In response to this alarming trend, Dr. Hulme’s team has received $3.8 million in federal funding to continue research to develop medications to prevent or reverse the progression of Alzheimer’s disease. Dr. Hulme, who is also a member of the Arizona Center for Drug Discovery and the BIO5 Institute, is principal investigator for the five-year grant from the National Institute on Aging (NIA), part of the National Institutes of Health (NIH).
To hit a target
Plaques in the brain are one of the most salient features of Alzheimer’s disease, and are consistently associated with cognitive decline. But so far, efforts to target these plaques with a drug have been unsuccessful.
The Hulme Lab, in collaboration with researchers at the ASU-Banner Neurodegenerative Disease Research Center, is taking a different approach. Rather than targeting the plaques, which are symptoms of the disease, they’re going upstream. They hope their drug will block an enzyme called DYRK1A (dual-specificity tyrosine-phosphorylation-regulated kinase-1A).
“Our laboratory motto for this project is ‘for the many and the few.’”Chris Hulme, PhD, professor of pharmacology and toxicology
“To date, most Alzheimer’s treatments have focused on addressing only one disease symptom at a time, the most common being the appearance of amyloid plaques, proteins that accumulate in the spaces between nerve cells, which, in a healthy brain, normally are broken down and eliminated,” Dr. Hulme said. “However, our unique approach provides an opportunity to intervene in several areas simultaneously by inhibiting the activity of the DYRK1A enzyme.”
Evidence is mounting that an overactive DYRK1A gene generates a surplus of the enzyme, which leads to plaque formation in the brain. If a drug could nip that process in the bud, plaque formation could be stopped or delayed. And with Alzheimer’s disease primarily affecting older adults, even delaying onset of the disease could dramatically decrease its incidence. Dr. Hulme’s preliminary tests already have shown that blocking DYRK1A causes significant reductions in the decline of cognitive function and the development of the disease.
The DYRK1A gene also is located within chromosome 21, the region in a human cell that results in Down syndrome, when three copies are produced as opposed to the usual two. Most individuals with Down syndrome show early-onset symptoms of Alzheimer’s, and the overexpression of DYRK1A is thought to be a significant contributor to this condition. Studies of Down syndrome in several animal models already have hinted that DYRK1A-inhibition might improve cognition.
To address a challenge
Dr. Hulme’s preliminary studies have demonstrated the feasibility of this approach. With the NIA/NIH funding, his team will seek to develop a treatment in the form of a pill that potentially could both prevent and reverse the disease in advanced-stage Alzheimer’s patients. With funding received last year from Tech Launch Arizona, the UArizona office that commercializes inventions stemming from university innovation, the Hulme Lab has been conducting safety studies of DYR533, their lead drug candidate.
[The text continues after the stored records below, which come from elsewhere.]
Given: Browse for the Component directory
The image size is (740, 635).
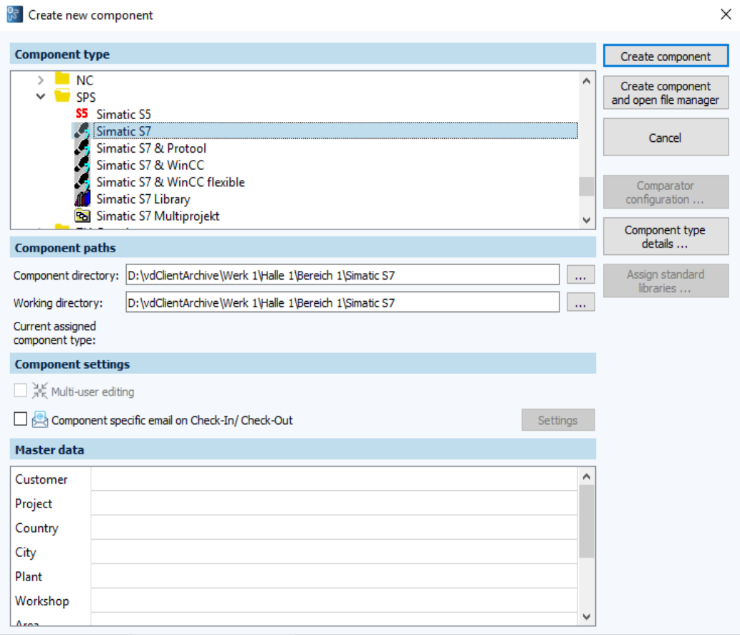Looking at the screenshot, I should point(580,275).
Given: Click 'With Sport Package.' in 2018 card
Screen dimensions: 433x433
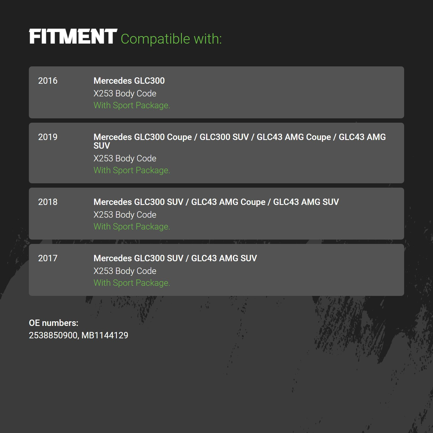Looking at the screenshot, I should tap(132, 227).
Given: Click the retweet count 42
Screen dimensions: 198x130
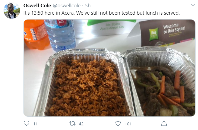Looking at the screenshot, I should pyautogui.click(x=81, y=124).
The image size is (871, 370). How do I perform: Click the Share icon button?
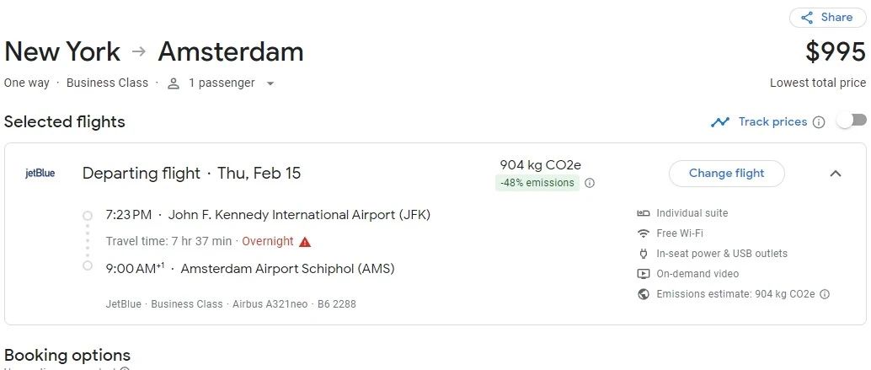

“The progression of our therapeutic toward the clinic is looking good and we are hitting TLA-funded safety milestones,” Dr. Hulme reported.
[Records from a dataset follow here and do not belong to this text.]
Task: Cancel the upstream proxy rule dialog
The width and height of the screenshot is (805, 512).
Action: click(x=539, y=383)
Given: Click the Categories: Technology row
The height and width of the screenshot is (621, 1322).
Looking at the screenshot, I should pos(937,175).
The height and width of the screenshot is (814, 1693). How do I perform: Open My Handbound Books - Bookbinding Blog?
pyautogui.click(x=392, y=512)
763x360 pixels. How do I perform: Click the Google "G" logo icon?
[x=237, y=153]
Hoping to initiate the approval process for DYR533 with the Food and Drug Administration soon, the Hulme Lab team now aims to replicate these preliminary studies in a model of Down syndrome or Alzheimer’s disease.
Dr. Hulme says his team is not daunted by the challenge.
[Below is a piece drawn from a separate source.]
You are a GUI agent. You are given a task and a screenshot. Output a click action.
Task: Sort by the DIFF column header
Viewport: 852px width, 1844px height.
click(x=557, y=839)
“Our laboratory motto for this project is ‘for the many and the few,’” he said. “By 2050, estimates predict 45 million cases of Alzheimer’s disease worldwide, yet we are loath to forget about lower-incidence diseases that are equally devastating for patients and their family members, such as Down syndrome.”
Other investigators on this NIA grant include Travis Dunckley, PhD, assistant research professor with the ASU-Banner Neurodegnerative Disease Research Center at the Arizona State University Biodesign Institute, and Bill Montfort, PhD, professor in the UArizona Department of Chemistry and Biochemistry and a member of the BIO5 Institute.